# PROBLEM TO WORK ON
Turn the lines below into a numbered list, omitting any blank lines.

(Element and text location data)
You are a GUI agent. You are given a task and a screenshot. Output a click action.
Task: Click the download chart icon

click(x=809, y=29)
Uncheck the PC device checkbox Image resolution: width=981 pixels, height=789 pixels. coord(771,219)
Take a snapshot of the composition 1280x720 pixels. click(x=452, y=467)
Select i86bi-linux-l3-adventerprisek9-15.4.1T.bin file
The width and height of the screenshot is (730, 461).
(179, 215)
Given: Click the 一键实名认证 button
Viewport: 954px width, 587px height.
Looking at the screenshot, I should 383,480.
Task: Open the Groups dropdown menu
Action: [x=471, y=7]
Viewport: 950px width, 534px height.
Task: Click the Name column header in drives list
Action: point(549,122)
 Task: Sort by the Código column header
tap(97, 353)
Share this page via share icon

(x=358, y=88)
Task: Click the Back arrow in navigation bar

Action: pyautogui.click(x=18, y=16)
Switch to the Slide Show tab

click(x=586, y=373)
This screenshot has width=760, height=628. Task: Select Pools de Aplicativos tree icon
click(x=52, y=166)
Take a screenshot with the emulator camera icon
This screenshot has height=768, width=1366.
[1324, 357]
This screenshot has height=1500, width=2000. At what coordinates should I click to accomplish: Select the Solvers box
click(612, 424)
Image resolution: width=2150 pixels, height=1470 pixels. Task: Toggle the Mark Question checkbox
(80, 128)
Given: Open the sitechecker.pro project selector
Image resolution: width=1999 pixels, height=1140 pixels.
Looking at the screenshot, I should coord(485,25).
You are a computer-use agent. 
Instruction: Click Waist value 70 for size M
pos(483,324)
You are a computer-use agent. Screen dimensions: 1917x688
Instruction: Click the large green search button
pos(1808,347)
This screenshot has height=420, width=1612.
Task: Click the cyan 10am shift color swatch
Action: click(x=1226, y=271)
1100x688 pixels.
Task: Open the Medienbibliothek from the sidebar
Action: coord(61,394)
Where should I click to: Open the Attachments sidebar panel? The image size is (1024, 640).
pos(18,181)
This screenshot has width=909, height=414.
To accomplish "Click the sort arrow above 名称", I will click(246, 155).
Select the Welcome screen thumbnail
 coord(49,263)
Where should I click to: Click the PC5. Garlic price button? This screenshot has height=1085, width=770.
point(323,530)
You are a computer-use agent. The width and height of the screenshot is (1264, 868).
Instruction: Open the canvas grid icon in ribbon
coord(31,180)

# WRITTEN REPLY
1. You are a GUI agent. You are given a task and a screenshot. Output a click action.
2. Task: Click the download chart icon
3. click(x=809, y=29)
4. Uncheck the PC device checkbox Image resolution: width=981 pixels, height=789 pixels. coord(771,219)
5. Take a snapshot of the composition 1280x720 pixels. click(x=452, y=467)
6. Select i86bi-linux-l3-adventerprisek9-15.4.1T.bin file
7. The width and height of the screenshot is (730, 461).
8. (179, 215)
9. Given: Click the 一键实名认证 button
10. Viewport: 954px width, 587px height.
11. Looking at the screenshot, I should 383,480.
12. Task: Open the Groups dropdown menu
13. Action: [x=471, y=7]
14. Viewport: 950px width, 534px height.
15. Task: Click the Name column header in drives list
16. Action: point(549,122)
17.  Task: Sort by the Código column header
18. tap(97, 353)
19. Share this page via share icon
20. (x=358, y=88)
21. Task: Click the Back arrow in navigation bar
22. Action: pyautogui.click(x=18, y=16)
23. Switch to the Slide Show tab
24. click(x=586, y=373)
25. This screenshot has width=760, height=628. Task: Select Pools de Aplicativos tree icon
26. click(x=52, y=166)
27. Take a screenshot with the emulator camera icon
28. This screenshot has height=768, width=1366.
29. [1324, 357]
30. This screenshot has height=1500, width=2000. At what coordinates should I click to accomplish: Select the Solvers box
31. click(612, 424)
32. Image resolution: width=2150 pixels, height=1470 pixels. Task: Toggle the Mark Question checkbox
33. (80, 128)
34. Given: Open the sitechecker.pro project selector
35. Image resolution: width=1999 pixels, height=1140 pixels.
36. Looking at the screenshot, I should coord(485,25).
37. You are a computer-use agent. 
38. Instruction: Click Waist value 70 for size M
39. pos(483,324)
40. You are a computer-use agent. Screen dimensions: 1917x688
41. Instruction: Click the large green search button
42. pos(1808,347)
43. This screenshot has height=420, width=1612.
44. Task: Click the cyan 10am shift color swatch
45. Action: click(x=1226, y=271)
46. 1100x688 pixels.
47. Task: Open the Medienbibliothek from the sidebar
48. Action: coord(61,394)
49. Where should I click to: Open the Attachments sidebar panel? The image size is (1024, 640).
50. pos(18,181)
51. This screenshot has width=909, height=414.
52. To accomplish "Click the sort arrow above 名称", I will click(246, 155).
53. Select the Welcome screen thumbnail
54.  coord(49,263)
55. Where should I click to: Click the PC5. Garlic price button? This screenshot has height=1085, width=770.
56. point(323,530)
57. You are a computer-use agent. The width and height of the screenshot is (1264, 868).
58. Instruction: Open the canvas grid icon in ribbon
59. coord(31,180)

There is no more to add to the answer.